### Texto extraído
○ ○ ○
De outro lado, muita coisa mudou com a passagem do tempo, desde que as imagens foram filmadas (2010) até a montagem do material (2013). Nesse período, o Coletivo já havia se dissolvido em sua forma plena, acossado por desentendimentos e disputas. A essa altura, eu já não era mais próximo de nenhum dos quatro diretores. Assim, o filme é um gesto afetuoso de despedida, como um aceno de saudade sobre um tempo que passou. O próprio título denota essa intimidade mas, ao mesmo tempo, demarca uma distância.

Curtas

Depois da noite 

(1999, 18´51´´)

SINOPSE: Preso em seu quarto claustrofóbico, um menino medita sobre seus fantasmas interiores, sua solidão e tentativas de fuga, entre lembranças e alucinações, entre o dia e a noite.
○ ○ ○
### Dados de origem
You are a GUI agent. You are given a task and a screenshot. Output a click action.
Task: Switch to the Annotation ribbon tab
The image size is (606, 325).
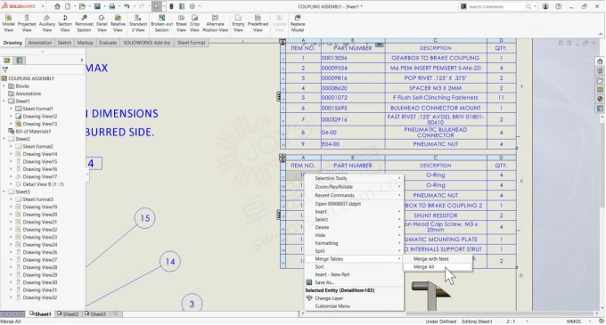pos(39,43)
○ ○ ○
### Tarefas
[a] Responda às perguntas abaixo com base no texto extraído, usando uma linha para cada resposta.
(i) Em que ano as imagens foram filmadas?
(ii) De quantos diretores o autor já não era mais próximo?
(iii) Qual é a duração do curta "Depois da noite"?
[b] Liste todos os anos mencionados no texto extraído.

### Respostas por tarefa
[a]
(i) 2010
(ii) Quatro
(iii) 18´51´´

[b] 2010, 2013, 1999